*QUÉ SE PIDE*:
Devuelve todas las líneas del material siguiente sin cambiar nada.

Algunos registros:
= = = = = = =
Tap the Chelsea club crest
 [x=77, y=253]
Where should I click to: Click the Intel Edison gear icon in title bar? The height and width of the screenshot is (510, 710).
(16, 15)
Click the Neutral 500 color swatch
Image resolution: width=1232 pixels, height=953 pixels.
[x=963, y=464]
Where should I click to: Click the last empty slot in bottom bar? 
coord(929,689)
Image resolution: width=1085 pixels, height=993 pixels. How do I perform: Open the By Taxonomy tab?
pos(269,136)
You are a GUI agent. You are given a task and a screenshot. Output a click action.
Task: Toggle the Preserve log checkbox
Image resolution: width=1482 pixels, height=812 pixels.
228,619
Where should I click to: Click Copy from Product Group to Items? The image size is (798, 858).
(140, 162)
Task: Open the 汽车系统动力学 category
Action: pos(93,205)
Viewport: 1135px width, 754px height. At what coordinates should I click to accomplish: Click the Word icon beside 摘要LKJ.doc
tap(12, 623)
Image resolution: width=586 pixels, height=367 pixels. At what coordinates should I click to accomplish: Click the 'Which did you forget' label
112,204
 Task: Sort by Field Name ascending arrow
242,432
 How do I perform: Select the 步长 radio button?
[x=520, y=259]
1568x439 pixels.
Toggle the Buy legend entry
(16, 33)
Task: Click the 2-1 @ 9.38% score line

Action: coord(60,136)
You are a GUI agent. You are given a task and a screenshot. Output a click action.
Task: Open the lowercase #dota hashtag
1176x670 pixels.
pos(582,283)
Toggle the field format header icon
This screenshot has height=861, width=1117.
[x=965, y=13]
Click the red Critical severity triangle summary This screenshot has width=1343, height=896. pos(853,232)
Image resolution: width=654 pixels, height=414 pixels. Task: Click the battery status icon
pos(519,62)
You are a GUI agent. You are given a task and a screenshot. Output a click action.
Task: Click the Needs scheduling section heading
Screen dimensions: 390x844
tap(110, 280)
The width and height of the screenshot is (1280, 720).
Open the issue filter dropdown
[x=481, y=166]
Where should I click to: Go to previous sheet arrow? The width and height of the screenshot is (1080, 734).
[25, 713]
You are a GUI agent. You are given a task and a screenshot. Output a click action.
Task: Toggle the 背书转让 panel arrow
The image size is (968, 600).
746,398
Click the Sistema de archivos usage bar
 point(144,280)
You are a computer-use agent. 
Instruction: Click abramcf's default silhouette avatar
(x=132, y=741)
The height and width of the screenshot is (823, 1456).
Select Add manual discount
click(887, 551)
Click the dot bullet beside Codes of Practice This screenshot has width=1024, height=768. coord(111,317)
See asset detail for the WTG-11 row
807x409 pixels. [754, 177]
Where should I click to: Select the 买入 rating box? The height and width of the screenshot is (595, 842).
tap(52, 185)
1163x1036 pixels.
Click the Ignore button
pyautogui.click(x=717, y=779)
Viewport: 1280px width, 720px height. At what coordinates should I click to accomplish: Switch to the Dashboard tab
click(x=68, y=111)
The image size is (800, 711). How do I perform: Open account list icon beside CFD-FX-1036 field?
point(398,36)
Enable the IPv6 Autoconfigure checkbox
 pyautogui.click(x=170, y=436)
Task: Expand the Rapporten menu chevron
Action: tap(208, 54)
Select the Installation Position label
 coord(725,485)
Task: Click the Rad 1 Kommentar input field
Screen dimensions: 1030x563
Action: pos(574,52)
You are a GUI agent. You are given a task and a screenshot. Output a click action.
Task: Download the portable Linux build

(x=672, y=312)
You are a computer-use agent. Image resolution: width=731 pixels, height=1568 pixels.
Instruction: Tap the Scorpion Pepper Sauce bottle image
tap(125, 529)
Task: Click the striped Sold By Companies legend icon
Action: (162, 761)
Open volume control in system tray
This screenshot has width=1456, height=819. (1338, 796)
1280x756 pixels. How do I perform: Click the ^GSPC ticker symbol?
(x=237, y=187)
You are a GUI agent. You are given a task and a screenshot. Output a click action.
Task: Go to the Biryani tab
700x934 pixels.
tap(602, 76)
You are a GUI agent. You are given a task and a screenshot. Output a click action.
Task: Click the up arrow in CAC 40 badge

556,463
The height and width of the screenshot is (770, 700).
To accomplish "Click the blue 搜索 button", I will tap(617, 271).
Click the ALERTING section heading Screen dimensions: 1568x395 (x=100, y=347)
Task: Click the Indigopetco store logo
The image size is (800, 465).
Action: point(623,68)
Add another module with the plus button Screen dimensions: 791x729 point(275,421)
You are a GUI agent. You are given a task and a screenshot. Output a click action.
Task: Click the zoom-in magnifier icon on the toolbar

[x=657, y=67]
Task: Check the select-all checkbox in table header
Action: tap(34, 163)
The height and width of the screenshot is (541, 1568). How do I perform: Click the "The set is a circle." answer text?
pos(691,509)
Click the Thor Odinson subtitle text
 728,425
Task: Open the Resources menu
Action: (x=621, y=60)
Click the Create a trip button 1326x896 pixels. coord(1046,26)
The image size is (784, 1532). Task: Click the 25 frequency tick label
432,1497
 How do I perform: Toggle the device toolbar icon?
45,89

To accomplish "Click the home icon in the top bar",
= = = = = = =
*RESPUESTA COMPLETA*:
Tap the Chelsea club crest
 [x=77, y=253]
Where should I click to: Click the Intel Edison gear icon in title bar? The height and width of the screenshot is (510, 710).
(16, 15)
Click the Neutral 500 color swatch
Image resolution: width=1232 pixels, height=953 pixels.
[x=963, y=464]
Where should I click to: Click the last empty slot in bottom bar? 
coord(929,689)
Image resolution: width=1085 pixels, height=993 pixels. How do I perform: Open the By Taxonomy tab?
pos(269,136)
You are a GUI agent. You are given a task and a screenshot. Output a click action.
Task: Toggle the Preserve log checkbox
Image resolution: width=1482 pixels, height=812 pixels.
228,619
Where should I click to: Click Copy from Product Group to Items? The image size is (798, 858).
(140, 162)
Task: Open the 汽车系统动力学 category
Action: pos(93,205)
Viewport: 1135px width, 754px height. At what coordinates should I click to accomplish: Click the Word icon beside 摘要LKJ.doc
tap(12, 623)
Image resolution: width=586 pixels, height=367 pixels. At what coordinates should I click to accomplish: Click the 'Which did you forget' label
112,204
 Task: Sort by Field Name ascending arrow
242,432
 How do I perform: Select the 步长 radio button?
[x=520, y=259]
1568x439 pixels.
Toggle the Buy legend entry
(16, 33)
Task: Click the 2-1 @ 9.38% score line

Action: coord(60,136)
You are a GUI agent. You are given a task and a screenshot. Output a click action.
Task: Open the lowercase #dota hashtag
1176x670 pixels.
pos(582,283)
Toggle the field format header icon
This screenshot has height=861, width=1117.
[x=965, y=13]
Click the red Critical severity triangle summary This screenshot has width=1343, height=896. pos(853,232)
Image resolution: width=654 pixels, height=414 pixels. Task: Click the battery status icon
pos(519,62)
You are a GUI agent. You are given a task and a screenshot. Output a click action.
Task: Click the Needs scheduling section heading
Screen dimensions: 390x844
tap(110, 280)
The width and height of the screenshot is (1280, 720).
Open the issue filter dropdown
[x=481, y=166]
Where should I click to: Go to previous sheet arrow? The width and height of the screenshot is (1080, 734).
[25, 713]
You are a GUI agent. You are given a task and a screenshot. Output a click action.
Task: Toggle the 背书转让 panel arrow
The image size is (968, 600).
746,398
Click the Sistema de archivos usage bar
 point(144,280)
You are a computer-use agent. 
Instruction: Click abramcf's default silhouette avatar
(x=132, y=741)
The height and width of the screenshot is (823, 1456).
Select Add manual discount
click(887, 551)
Click the dot bullet beside Codes of Practice This screenshot has width=1024, height=768. coord(111,317)
See asset detail for the WTG-11 row
807x409 pixels. [754, 177]
Where should I click to: Select the 买入 rating box? The height and width of the screenshot is (595, 842).
tap(52, 185)
1163x1036 pixels.
Click the Ignore button
pyautogui.click(x=717, y=779)
Viewport: 1280px width, 720px height. At what coordinates should I click to accomplish: Switch to the Dashboard tab
click(x=68, y=111)
The image size is (800, 711). How do I perform: Open account list icon beside CFD-FX-1036 field?
point(398,36)
Enable the IPv6 Autoconfigure checkbox
 pyautogui.click(x=170, y=436)
Task: Expand the Rapporten menu chevron
Action: tap(208, 54)
Select the Installation Position label
 coord(725,485)
Task: Click the Rad 1 Kommentar input field
Screen dimensions: 1030x563
Action: pos(574,52)
You are a GUI agent. You are given a task and a screenshot. Output a click action.
Task: Download the portable Linux build

(x=672, y=312)
You are a computer-use agent. Image resolution: width=731 pixels, height=1568 pixels.
Instruction: Tap the Scorpion Pepper Sauce bottle image
tap(125, 529)
Task: Click the striped Sold By Companies legend icon
Action: (162, 761)
Open volume control in system tray
This screenshot has width=1456, height=819. (1338, 796)
1280x756 pixels. How do I perform: Click the ^GSPC ticker symbol?
(x=237, y=187)
You are a GUI agent. You are given a task and a screenshot. Output a click action.
Task: Go to the Biryani tab
700x934 pixels.
tap(602, 76)
You are a GUI agent. You are given a task and a screenshot. Output a click action.
Task: Click the up arrow in CAC 40 badge

556,463
The height and width of the screenshot is (770, 700).
To accomplish "Click the blue 搜索 button", I will tap(617, 271).
Click the ALERTING section heading Screen dimensions: 1568x395 (x=100, y=347)
Task: Click the Indigopetco store logo
The image size is (800, 465).
Action: point(623,68)
Add another module with the plus button Screen dimensions: 791x729 point(275,421)
You are a GUI agent. You are given a task and a screenshot. Output a click action.
Task: Click the zoom-in magnifier icon on the toolbar

[x=657, y=67]
Task: Check the select-all checkbox in table header
Action: tap(34, 163)
The height and width of the screenshot is (541, 1568). How do I perform: Click the "The set is a circle." answer text?
pos(691,509)
Click the Thor Odinson subtitle text
 728,425
Task: Open the Resources menu
Action: (x=621, y=60)
Click the Create a trip button 1326x896 pixels. coord(1046,26)
The image size is (784, 1532). Task: Click the 25 frequency tick label
432,1497
 How do I perform: Toggle the device toolbar icon?
45,89

To accomplish "Click the home icon in the top bar",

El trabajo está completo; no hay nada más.